Yes, I too have long thought that the real offense of the bullion bank traders now under indictment has been only to front-run the government trades being executed by their own banks. But I still am baffled by the prosecutions undertaken by the Justice Department, since the bullion bankers surely have just as much dirt on their government clients as the government has on them, and the bullion banks and their indicted traders could hurt the government badly by coming clean.
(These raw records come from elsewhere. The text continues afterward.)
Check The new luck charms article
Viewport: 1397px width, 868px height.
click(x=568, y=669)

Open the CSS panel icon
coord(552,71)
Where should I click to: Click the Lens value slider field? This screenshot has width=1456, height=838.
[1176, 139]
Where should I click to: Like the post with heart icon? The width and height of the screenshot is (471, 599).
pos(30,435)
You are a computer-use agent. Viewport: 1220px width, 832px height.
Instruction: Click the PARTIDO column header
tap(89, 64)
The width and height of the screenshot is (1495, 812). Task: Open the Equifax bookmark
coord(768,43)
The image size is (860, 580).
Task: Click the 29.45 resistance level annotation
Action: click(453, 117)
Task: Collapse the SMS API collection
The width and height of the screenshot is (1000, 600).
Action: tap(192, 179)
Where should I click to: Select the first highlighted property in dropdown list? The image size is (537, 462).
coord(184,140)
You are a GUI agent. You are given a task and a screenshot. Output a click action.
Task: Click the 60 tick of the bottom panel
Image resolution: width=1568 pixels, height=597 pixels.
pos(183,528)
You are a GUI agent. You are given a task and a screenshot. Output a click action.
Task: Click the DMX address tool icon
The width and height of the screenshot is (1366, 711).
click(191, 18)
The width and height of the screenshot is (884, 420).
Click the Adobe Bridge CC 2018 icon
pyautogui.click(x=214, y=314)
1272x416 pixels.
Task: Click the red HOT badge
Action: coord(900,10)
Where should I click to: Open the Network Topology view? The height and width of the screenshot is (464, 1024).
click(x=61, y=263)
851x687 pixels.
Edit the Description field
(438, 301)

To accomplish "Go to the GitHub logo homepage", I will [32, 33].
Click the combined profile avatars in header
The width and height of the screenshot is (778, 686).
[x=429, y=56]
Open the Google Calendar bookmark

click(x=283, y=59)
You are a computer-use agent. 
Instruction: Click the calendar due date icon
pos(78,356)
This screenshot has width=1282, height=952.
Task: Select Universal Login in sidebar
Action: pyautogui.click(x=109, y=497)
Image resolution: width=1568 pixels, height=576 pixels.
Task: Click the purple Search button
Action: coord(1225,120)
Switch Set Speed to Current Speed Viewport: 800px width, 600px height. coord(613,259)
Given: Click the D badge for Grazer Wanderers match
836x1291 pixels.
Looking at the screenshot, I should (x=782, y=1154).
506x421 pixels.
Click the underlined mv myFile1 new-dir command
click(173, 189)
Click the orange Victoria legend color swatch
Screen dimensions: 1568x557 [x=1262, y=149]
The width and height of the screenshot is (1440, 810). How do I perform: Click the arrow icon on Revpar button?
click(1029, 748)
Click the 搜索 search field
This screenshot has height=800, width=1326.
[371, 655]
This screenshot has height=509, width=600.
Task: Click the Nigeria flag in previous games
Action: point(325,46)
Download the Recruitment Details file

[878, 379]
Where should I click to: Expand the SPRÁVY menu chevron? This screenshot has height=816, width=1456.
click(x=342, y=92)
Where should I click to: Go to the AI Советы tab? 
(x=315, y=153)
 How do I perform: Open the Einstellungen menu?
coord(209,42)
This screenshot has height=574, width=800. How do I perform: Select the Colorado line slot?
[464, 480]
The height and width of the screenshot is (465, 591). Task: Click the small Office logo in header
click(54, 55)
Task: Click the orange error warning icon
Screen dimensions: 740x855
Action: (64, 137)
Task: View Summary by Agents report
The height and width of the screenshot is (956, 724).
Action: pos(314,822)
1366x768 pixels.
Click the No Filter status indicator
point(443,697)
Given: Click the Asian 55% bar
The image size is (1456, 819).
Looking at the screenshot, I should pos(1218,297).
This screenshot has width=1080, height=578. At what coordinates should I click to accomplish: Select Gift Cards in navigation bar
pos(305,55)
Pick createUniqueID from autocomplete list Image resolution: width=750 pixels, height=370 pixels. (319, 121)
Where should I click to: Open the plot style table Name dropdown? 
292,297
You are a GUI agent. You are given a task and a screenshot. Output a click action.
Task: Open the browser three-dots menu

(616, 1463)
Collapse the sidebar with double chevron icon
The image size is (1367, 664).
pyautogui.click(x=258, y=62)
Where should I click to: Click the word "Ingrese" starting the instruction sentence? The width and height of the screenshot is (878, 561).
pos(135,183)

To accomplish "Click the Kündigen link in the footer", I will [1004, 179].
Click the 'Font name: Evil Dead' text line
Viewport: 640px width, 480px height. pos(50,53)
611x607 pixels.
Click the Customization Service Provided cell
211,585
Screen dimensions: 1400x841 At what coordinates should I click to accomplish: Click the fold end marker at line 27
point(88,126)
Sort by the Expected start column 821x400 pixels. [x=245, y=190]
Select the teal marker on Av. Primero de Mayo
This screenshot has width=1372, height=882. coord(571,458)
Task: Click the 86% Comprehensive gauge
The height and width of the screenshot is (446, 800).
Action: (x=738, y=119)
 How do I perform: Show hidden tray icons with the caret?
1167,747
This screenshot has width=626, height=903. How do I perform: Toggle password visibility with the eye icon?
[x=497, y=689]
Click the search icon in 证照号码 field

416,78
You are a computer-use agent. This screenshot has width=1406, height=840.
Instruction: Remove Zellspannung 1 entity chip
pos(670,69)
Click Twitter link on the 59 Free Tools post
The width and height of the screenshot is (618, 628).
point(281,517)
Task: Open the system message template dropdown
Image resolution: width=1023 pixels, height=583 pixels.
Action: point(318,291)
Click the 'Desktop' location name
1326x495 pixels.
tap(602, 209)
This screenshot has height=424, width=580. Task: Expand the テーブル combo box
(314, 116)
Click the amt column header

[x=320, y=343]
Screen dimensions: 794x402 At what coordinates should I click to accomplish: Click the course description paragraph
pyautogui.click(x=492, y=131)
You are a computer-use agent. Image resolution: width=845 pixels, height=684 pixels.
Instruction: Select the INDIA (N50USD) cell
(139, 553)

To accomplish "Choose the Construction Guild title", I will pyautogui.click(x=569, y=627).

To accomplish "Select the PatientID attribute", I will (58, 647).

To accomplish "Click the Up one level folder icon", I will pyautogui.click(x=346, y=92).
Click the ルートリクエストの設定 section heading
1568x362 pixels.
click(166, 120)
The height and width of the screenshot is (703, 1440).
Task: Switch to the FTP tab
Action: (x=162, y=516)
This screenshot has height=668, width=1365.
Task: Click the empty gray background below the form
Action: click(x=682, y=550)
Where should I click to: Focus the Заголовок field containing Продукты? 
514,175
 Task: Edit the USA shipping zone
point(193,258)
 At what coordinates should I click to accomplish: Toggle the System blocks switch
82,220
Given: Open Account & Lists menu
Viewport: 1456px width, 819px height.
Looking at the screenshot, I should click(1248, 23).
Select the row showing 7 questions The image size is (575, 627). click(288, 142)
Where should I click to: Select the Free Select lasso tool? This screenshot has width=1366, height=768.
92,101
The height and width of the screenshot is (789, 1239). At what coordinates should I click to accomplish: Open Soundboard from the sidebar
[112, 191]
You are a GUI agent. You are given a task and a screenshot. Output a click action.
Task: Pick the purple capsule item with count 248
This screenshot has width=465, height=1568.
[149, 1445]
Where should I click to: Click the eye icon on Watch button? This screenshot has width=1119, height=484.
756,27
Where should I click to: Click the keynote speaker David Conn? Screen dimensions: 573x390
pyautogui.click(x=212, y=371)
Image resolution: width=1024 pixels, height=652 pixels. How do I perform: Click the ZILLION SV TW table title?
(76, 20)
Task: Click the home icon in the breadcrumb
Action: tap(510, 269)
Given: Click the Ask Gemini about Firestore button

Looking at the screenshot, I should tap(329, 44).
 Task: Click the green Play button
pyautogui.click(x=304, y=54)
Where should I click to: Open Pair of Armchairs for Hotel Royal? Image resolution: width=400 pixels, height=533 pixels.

"And yes, whatever gold's price, governments -- and especially the United States government, issuer of the reserve currency -- will have a strong interest in keeping gold out of the world financial system, though governments may revalue gold collectively from time to time to rebalance international trade, devalue excessive debt, and reliquefy themselves, as the economists Paul Brodsky, Lee Quaintance, and Peter Millar wrote years ago --

http://www.gata.org/node/11373

http://www.gata.org/node/4843

-- or may revalue gold separately to gain political and economic advantage over each other.

My guess long has been that when the gold that governments are prepared to lose in price suppression is nearly exhausted, as it was upon the failure of the London Gold Pool in 1968, they will close the major gold exchanges, arrange another international currency revaluation that pegs gold much higher and devalues the world's ravenous debt, buy back the gold they have lost through decades of sales and leases, and begin another half century of gold suppression at a more sustainable price.

When that happens it will require much of mainstream financial news organizations, market analysts, and gold mining companies to overlook what is really being done, but their obliviousness, cowardice, and venality have never failed them yet.

CHRIS POWELL, Secretary/Treasurer
Gold Anti-Trust Action Committee Inc.